On the morning of Nov. 9, it was hard not to wonder if something in the plan was flawed. What is going on? Why is it so difficult for me to marry this person, the love of my life? Tianna thought. Now the details of what would not happen kept coming back to her, such as the menu that would not be served. Guests preparing to leave that morning from Arizona were advised to stay home. Tianna told herself, God is trying to make me take a chill pill. I always plan everything.
Nick telephoned Tianna with a sort of second proposal: to get married that day. They had his father as the officiant, ordained for the purpose. They had a marriage license. They had vows. He would take over the planning.

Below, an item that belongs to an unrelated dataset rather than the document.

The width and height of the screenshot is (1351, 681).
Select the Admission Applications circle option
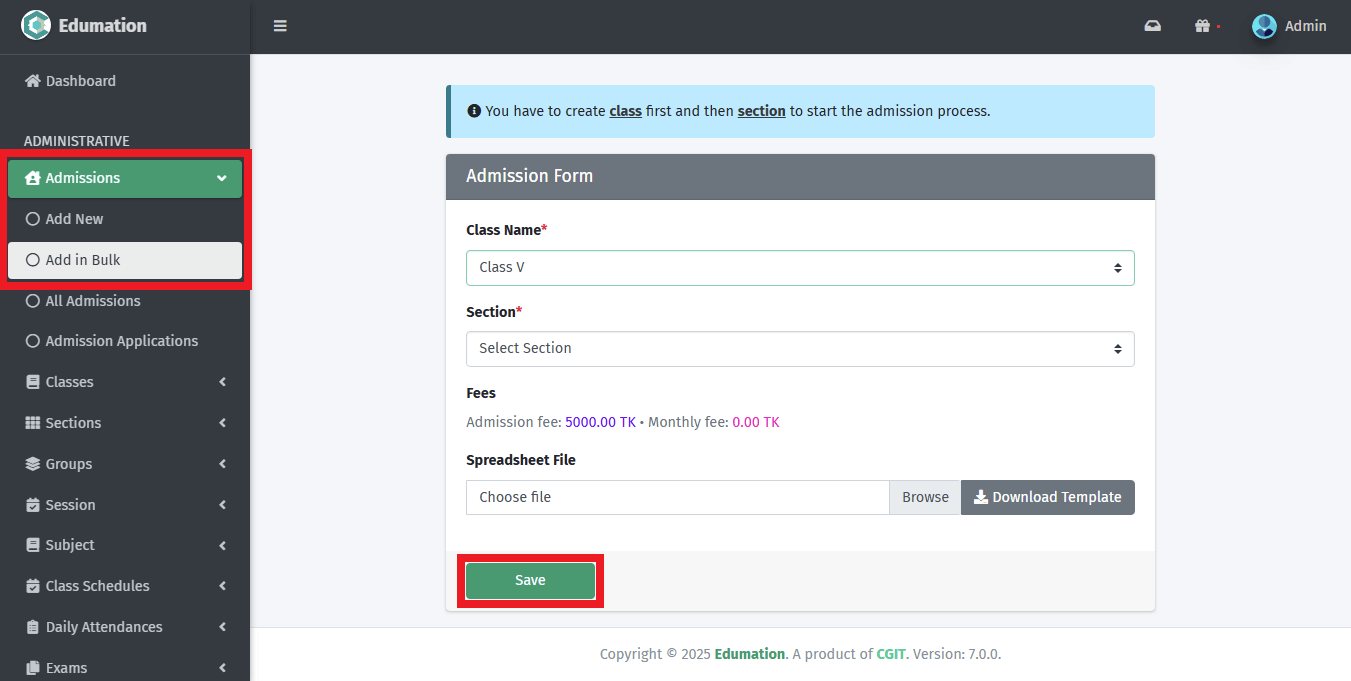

She said yes.
There were more plot twists. “The lowest point was about mid-morning,” Nick said. “We were still trying to remain positive, targeting having the wedding in the Oxnard beach area. As I was driving down to Oxnard, I just saw the smoke. It seemed like at that point I had run out of options. I’d spent most of the morning trying to make that work.”
Finally, Nick and others came up with – in the words of best man Yannis Moore ’15 – a “Hail Mary” location in Ventura, the Poinsettia Pavilion, which was available between a luncheon and an evening performance. The pavilion had narrowly escaped the Thomas Fire one year earlier, and the management offered the afternoon window free of charge.

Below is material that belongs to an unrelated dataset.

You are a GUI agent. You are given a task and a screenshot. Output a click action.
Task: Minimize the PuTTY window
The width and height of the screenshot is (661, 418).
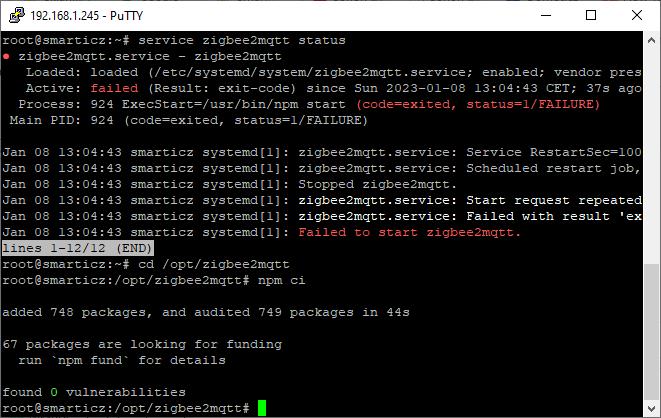pyautogui.click(x=546, y=16)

Moore recalls the moment when Tianna and Nick first saw each other there. “I had a good vantage point where I could see both of them,” he said. “And it was just tears right away, and you could see that these people just loved each other for who they are.”
The Songeroths tied the knot at about 3:30 or 4 p.m., roughly what Tianna had set out in her timeline.

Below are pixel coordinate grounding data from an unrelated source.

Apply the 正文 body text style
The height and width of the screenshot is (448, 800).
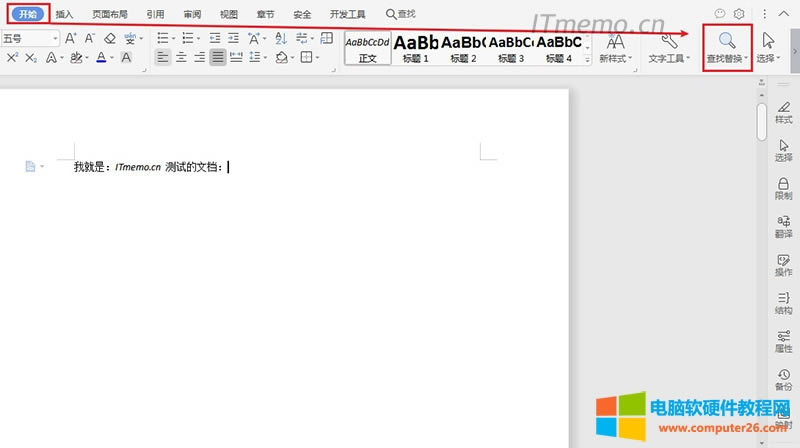pos(367,47)
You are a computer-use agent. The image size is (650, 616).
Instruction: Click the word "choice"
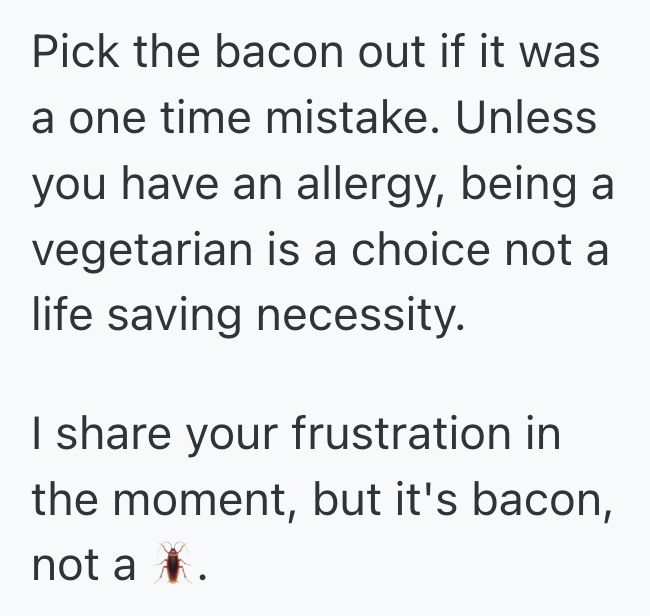click(x=434, y=251)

Setting aside the last-minute obstacles that jeopardized those wedding plans, everything had gone exceptionally well, from the very beginning.
On the night she met Nick in 2015, Tianna hadn’t planned to leave the house. Nick also had been dragged out at night by friends. They were both Cal Lutheran students, but with no classes or activities in common. When both groups ended up in someone’s backyard, Tianna noticed Nick. She held out her hand to introduce herself, and they talked for two hours.
As an item, they made it through a summer and a semester apart, including Tianna’s time in Spain.
The wedding events were lovely and memorable in ways no one could arrange in advance. The delayed rehearsal dinner’s menu came from the store – prepared salads, sandwiches, fried chicken and bottles of wine – and everyone had a great time.
More than half of the invited guests made it to the Poinsettia Pavilion for a wedding with Tianna’s thumbprints all over it.
“I walked in to go down the aisle and just everything was set up,” she said. “Our florist made it happen. The groom made it happen. Our wedding coordinator made it happen. Our cake was delivered. Everything was there. The deejay showed up.”
The aunt of maid of honor Kaylie Sergott ’17 opened her Oxnard home for the bride to get ready, and would have hosted the wedding but for the smoke and uncertain winds.
“I felt like we had a small army behind us that was really working hard to make this happen for the two of us, between our parents and our friends and our extended family and right down to our vendors,” Nick said. “There were just a whole lot of people who also wanted to share a good moment that day.”